Belgian guitarist Philip Catherine finally receives his due with an excellent retrospective of his most creative period as a musician between the mid-1970’s and the early 1980’s. Born in 1942 to a Belgian father and English mother, Catherine lived the early part of his life in London before his parents moved back to Belgium. Stylistically, his twin guitar influences are those of the jazz-fusion era of the late 1960’s with John McLaughlin and Larry Coryell, his alma mater. In fact, Philip Catherine listened intently to horn players for influence and this explains in part why he recorded with some of the greats including Chet Baker, Dexter Gordon as well as French contemporaries Lou Bennett and Jean-Luc Ponty.
Bassist Charles Mingus was impressed by Catherine’s style and nicknamed him ‘Young Django’. While internationally, Catherine is best known for his duet recordings with Larry Coryell, these leader sides were critically acclaimed at the time and, the first two, originally on an independent label, were quickly bought up by Warner, and thus contributed greatly to his reputation. The first two albums, ‘September Man’ (1974) and ‘Guitars’ (1975), directly follow on from Catherine’s formative learning period, initially playing under the group of Jean-Luc Ponty between 1970 and 1972, and then taking a year off to study at the prestigious Berklee School of Music. He returned to Europe to form his own group, Pork Pie, and then cut the first two albums contained within. Both were interestingly produced by that great cult Belgian keyboardist, Marc Moulin, and feature his core group of bassist John Lee and drummer Gerry Brown. However, elsewhere Catherine was also entering into a formal duo with Danish bassist Niels-Henning Ørsted Pedersen, as well as working with both Charles Mingus and Stéphane Grappelli. A gap of some five years then follows before ‘Babel’ (1980) and ‘End of August’ (1982) are recorded and by this period the jazz-fusion era was largely considered passé and Catherine was turning his attention to a more straight ahead jazz idiom. This was exemplified further by his tenure as part of the early 1980’s trio with French musicians, fellow guitarist, Christian Escoudé and violinist Didier Lockwood.
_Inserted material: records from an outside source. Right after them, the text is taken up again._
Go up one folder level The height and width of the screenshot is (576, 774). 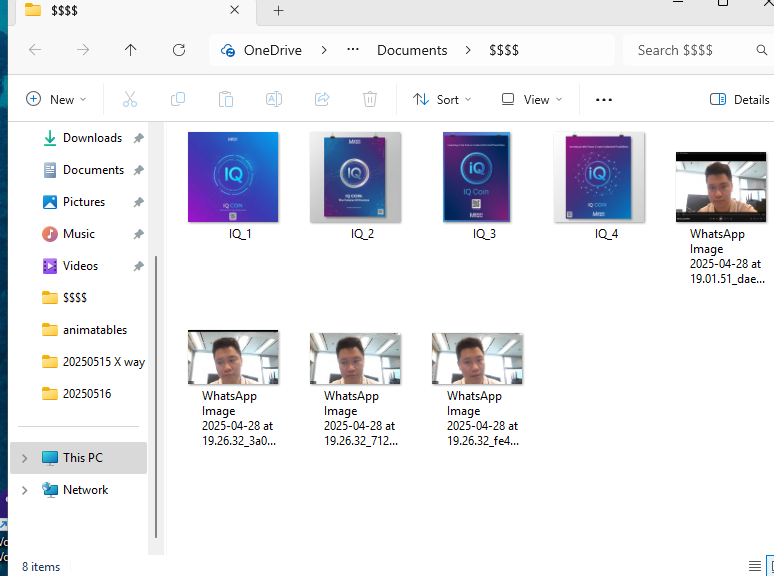pyautogui.click(x=131, y=50)
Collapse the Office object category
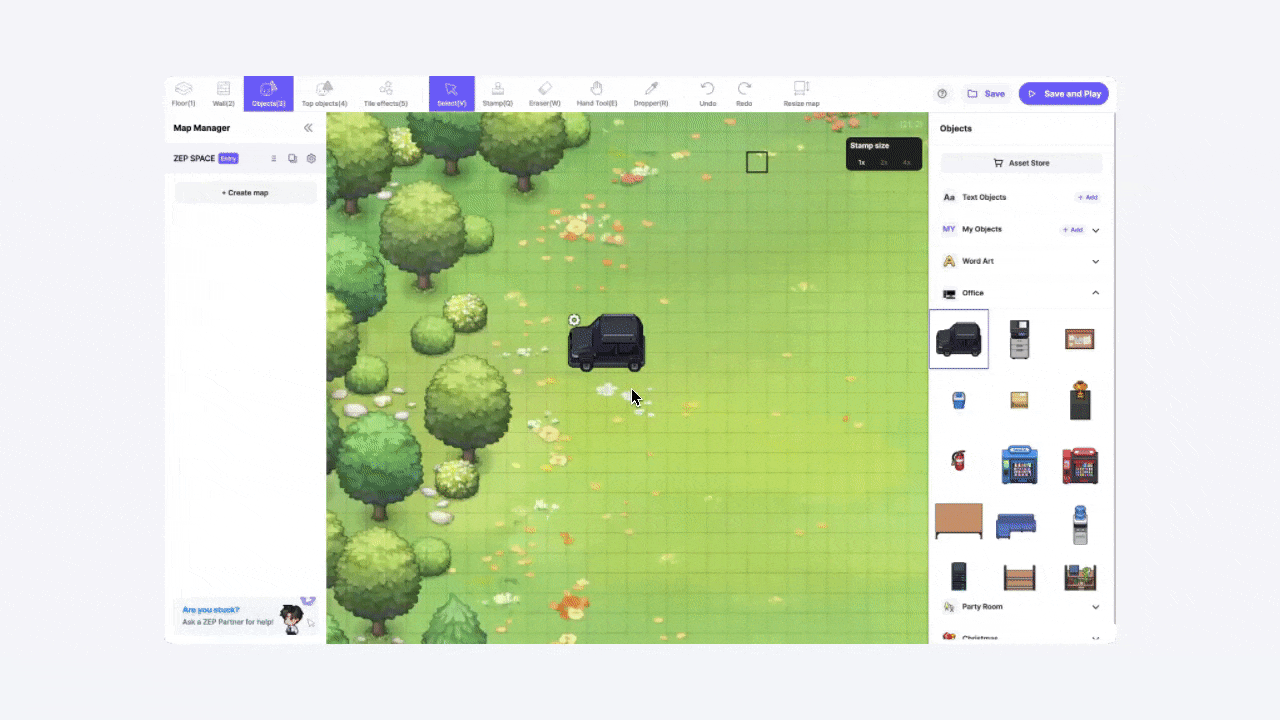1280x720 pixels. coord(1095,293)
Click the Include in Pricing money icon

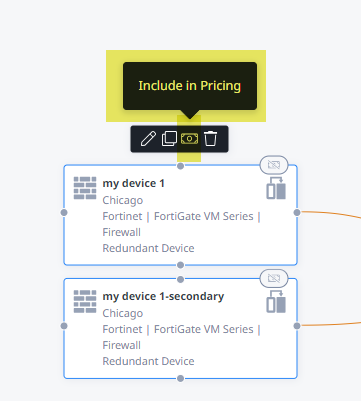pyautogui.click(x=189, y=139)
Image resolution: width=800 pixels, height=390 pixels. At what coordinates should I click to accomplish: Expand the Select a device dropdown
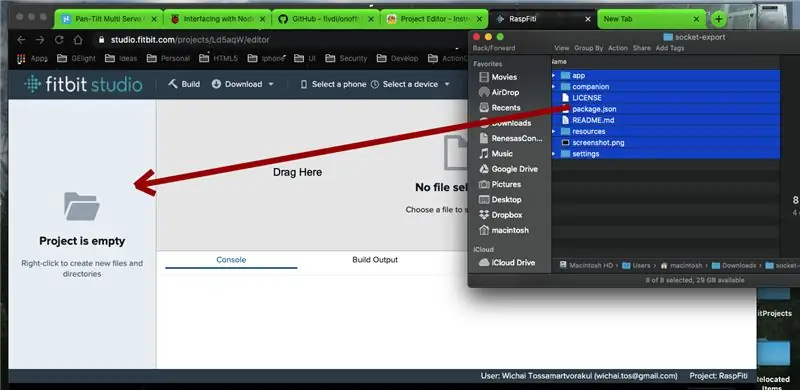click(x=410, y=84)
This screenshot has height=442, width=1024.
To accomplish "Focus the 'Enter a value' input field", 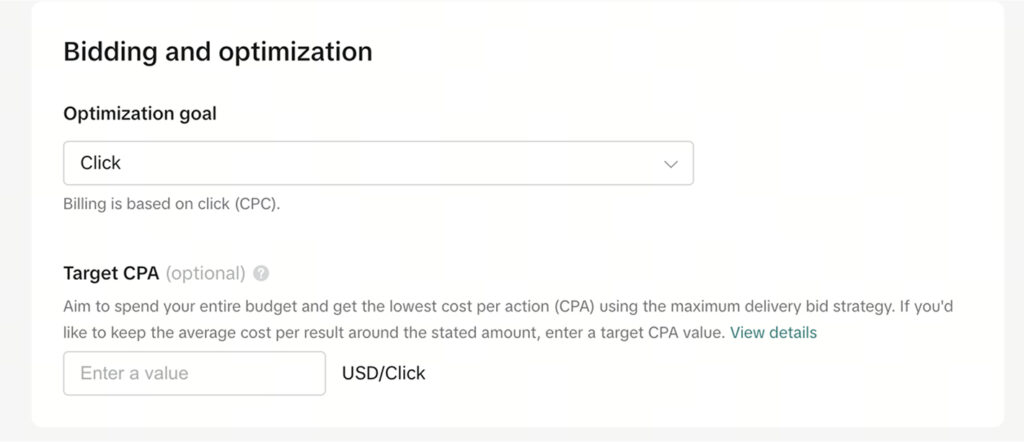I will click(194, 373).
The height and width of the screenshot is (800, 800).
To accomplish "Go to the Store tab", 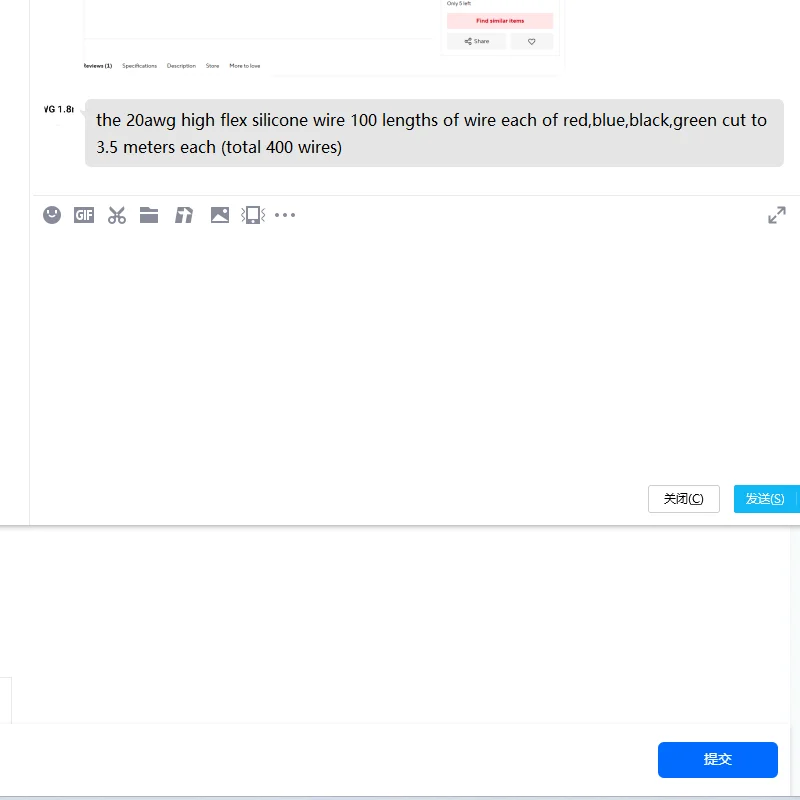I will (212, 66).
His own later albums hints at the earlier jazz tradition of Reinhardt and Grappelli, but deploy a more advanced post-bop phrasing. As a bonus, two unreleased live sessions from radio recordings in Bremen are included and this captures the pure essence of the guitarist. As a package, this is a first class offering, with heavy facsimile covers, intricate pocket opening of the box and a lavish twenty-eight page booklet that truly brings the sessions to life with personal anecdotes from several of the musicians who featured on the original recordings. Given that Philip Catherine rarely, if ever, is showcased in retrospectives on this side of the Channel at least, this is now the first and immediate choice for anyone seeking to discover his art. A fine overview of a guitarist whose reputation among fellow guitarists and jazz musicians has not diminished over the years.